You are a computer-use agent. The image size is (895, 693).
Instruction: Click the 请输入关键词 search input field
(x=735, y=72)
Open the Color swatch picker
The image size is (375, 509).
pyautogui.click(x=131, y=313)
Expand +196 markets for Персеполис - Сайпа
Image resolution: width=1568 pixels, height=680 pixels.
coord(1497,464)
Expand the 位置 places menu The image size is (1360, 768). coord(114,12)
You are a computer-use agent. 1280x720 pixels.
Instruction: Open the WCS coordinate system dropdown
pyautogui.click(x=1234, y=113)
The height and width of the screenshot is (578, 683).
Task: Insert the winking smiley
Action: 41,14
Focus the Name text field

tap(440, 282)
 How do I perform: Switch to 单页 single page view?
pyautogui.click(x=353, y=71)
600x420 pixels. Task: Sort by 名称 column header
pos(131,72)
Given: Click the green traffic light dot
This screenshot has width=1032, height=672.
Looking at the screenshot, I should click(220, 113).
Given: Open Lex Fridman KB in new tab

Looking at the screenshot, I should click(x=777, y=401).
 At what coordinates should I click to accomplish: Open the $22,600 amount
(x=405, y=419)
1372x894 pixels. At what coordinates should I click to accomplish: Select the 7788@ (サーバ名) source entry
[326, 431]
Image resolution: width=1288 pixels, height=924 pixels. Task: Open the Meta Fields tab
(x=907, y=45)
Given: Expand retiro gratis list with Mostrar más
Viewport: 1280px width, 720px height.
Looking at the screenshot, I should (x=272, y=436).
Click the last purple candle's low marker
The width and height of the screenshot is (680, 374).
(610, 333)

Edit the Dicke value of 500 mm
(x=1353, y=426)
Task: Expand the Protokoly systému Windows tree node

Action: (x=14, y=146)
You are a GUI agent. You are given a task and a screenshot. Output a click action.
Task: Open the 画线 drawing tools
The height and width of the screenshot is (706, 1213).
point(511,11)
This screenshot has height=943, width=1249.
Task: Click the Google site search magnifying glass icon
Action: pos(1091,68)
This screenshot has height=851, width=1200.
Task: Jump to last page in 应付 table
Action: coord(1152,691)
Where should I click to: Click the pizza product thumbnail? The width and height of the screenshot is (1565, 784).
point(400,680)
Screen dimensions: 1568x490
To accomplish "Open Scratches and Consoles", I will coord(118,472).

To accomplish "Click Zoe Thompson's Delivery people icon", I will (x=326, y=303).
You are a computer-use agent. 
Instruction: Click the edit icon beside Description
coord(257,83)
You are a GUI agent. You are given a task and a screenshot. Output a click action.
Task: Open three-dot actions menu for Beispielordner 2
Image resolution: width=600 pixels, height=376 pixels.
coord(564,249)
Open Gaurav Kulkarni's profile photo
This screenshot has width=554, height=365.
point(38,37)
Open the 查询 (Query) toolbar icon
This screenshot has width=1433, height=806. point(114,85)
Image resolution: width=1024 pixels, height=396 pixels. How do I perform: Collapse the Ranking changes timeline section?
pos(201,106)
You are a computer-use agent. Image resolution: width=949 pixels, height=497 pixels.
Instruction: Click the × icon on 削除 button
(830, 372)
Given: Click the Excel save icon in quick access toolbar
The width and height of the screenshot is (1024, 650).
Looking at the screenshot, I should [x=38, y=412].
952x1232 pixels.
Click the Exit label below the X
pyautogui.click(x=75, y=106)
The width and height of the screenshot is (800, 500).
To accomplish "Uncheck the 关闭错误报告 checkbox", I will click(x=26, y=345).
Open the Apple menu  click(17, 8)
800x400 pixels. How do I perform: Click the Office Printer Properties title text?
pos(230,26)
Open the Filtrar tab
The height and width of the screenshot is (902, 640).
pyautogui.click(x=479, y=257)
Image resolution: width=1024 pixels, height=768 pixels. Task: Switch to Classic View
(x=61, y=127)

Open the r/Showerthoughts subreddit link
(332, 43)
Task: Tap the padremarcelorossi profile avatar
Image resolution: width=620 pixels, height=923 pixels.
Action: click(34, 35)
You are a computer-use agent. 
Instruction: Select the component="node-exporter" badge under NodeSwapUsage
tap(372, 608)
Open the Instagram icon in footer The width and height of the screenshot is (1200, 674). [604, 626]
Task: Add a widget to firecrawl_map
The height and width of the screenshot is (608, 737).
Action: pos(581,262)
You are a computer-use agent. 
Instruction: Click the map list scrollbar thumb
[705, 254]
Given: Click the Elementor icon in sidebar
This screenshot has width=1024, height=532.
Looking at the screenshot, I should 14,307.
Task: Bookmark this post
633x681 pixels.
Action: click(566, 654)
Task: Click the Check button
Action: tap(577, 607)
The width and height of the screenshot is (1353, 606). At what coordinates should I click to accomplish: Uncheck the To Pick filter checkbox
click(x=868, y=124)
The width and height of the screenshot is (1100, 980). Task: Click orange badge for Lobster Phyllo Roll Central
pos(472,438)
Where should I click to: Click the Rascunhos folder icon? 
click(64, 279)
◇ ◇ ◇ ◇ ◇
→ AIM OF THE EXERCISE: In full and without alteration, retype the entries above.

→ ANSWER FOR THE TASK:
You are a computer-use agent. The image size is (895, 693).
Instruction: Click the 请输入关键词 search input field
(x=735, y=72)
Open the Color swatch picker
The image size is (375, 509).
pyautogui.click(x=131, y=313)
Expand +196 markets for Персеполис - Сайпа
Image resolution: width=1568 pixels, height=680 pixels.
coord(1497,464)
Expand the 位置 places menu The image size is (1360, 768). coord(114,12)
You are a computer-use agent. 1280x720 pixels.
Instruction: Open the WCS coordinate system dropdown
pyautogui.click(x=1234, y=113)
The height and width of the screenshot is (578, 683).
Task: Insert the winking smiley
Action: 41,14
Focus the Name text field

tap(440, 282)
 How do I perform: Switch to 单页 single page view?
pyautogui.click(x=353, y=71)
600x420 pixels. Task: Sort by 名称 column header
pos(131,72)
Given: Click the green traffic light dot
This screenshot has width=1032, height=672.
Looking at the screenshot, I should click(220, 113).
Given: Open Lex Fridman KB in new tab

Looking at the screenshot, I should click(x=777, y=401).
 At what coordinates should I click to accomplish: Open the $22,600 amount
(x=405, y=419)
1372x894 pixels. At what coordinates should I click to accomplish: Select the 7788@ (サーバ名) source entry
[326, 431]
Image resolution: width=1288 pixels, height=924 pixels. Task: Open the Meta Fields tab
(x=907, y=45)
Given: Expand retiro gratis list with Mostrar más
Viewport: 1280px width, 720px height.
Looking at the screenshot, I should (x=272, y=436).
Click the last purple candle's low marker
The width and height of the screenshot is (680, 374).
(610, 333)

Edit the Dicke value of 500 mm
(x=1353, y=426)
Task: Expand the Protokoly systému Windows tree node

Action: (x=14, y=146)
You are a GUI agent. You are given a task and a screenshot. Output a click action.
Task: Open the 画线 drawing tools
The height and width of the screenshot is (706, 1213).
point(511,11)
This screenshot has height=943, width=1249.
Task: Click the Google site search magnifying glass icon
Action: pos(1091,68)
This screenshot has height=851, width=1200.
Task: Jump to last page in 应付 table
Action: coord(1152,691)
Where should I click to: Click the pizza product thumbnail? The width and height of the screenshot is (1565, 784).
point(400,680)
Screen dimensions: 1568x490
To accomplish "Open Scratches and Consoles", I will coord(118,472).

To accomplish "Click Zoe Thompson's Delivery people icon", I will (x=326, y=303).
You are a computer-use agent. 
Instruction: Click the edit icon beside Description
coord(257,83)
You are a GUI agent. You are given a task and a screenshot. Output a click action.
Task: Open three-dot actions menu for Beispielordner 2
Image resolution: width=600 pixels, height=376 pixels.
coord(564,249)
Open Gaurav Kulkarni's profile photo
This screenshot has width=554, height=365.
point(38,37)
Open the 查询 (Query) toolbar icon
This screenshot has width=1433, height=806. point(114,85)
Image resolution: width=1024 pixels, height=396 pixels. How do I perform: Collapse the Ranking changes timeline section?
pos(201,106)
You are a computer-use agent. Image resolution: width=949 pixels, height=497 pixels.
Instruction: Click the × icon on 削除 button
(830, 372)
Given: Click the Excel save icon in quick access toolbar
The width and height of the screenshot is (1024, 650).
Looking at the screenshot, I should [x=38, y=412].
952x1232 pixels.
Click the Exit label below the X
pyautogui.click(x=75, y=106)
The width and height of the screenshot is (800, 500).
To accomplish "Uncheck the 关闭错误报告 checkbox", I will click(x=26, y=345).
Open the Apple menu  click(17, 8)
800x400 pixels. How do I perform: Click the Office Printer Properties title text?
pos(230,26)
Open the Filtrar tab
The height and width of the screenshot is (902, 640).
pyautogui.click(x=479, y=257)
Image resolution: width=1024 pixels, height=768 pixels. Task: Switch to Classic View
(x=61, y=127)

Open the r/Showerthoughts subreddit link
(332, 43)
Task: Tap the padremarcelorossi profile avatar
Image resolution: width=620 pixels, height=923 pixels.
Action: click(34, 35)
You are a computer-use agent. 
Instruction: Select the component="node-exporter" badge under NodeSwapUsage
tap(372, 608)
Open the Instagram icon in footer The width and height of the screenshot is (1200, 674). [604, 626]
Task: Add a widget to firecrawl_map
The height and width of the screenshot is (608, 737).
Action: pos(581,262)
You are a computer-use agent. 
Instruction: Click the map list scrollbar thumb
[705, 254]
Given: Click the Elementor icon in sidebar
This screenshot has width=1024, height=532.
Looking at the screenshot, I should 14,307.
Task: Bookmark this post
633x681 pixels.
Action: click(566, 654)
Task: Click the Check button
Action: tap(577, 607)
The width and height of the screenshot is (1353, 606). At what coordinates should I click to accomplish: Uncheck the To Pick filter checkbox
click(x=868, y=124)
The width and height of the screenshot is (1100, 980). Task: Click orange badge for Lobster Phyllo Roll Central
pos(472,438)
Where should I click to: Click the Rascunhos folder icon? 
click(64, 279)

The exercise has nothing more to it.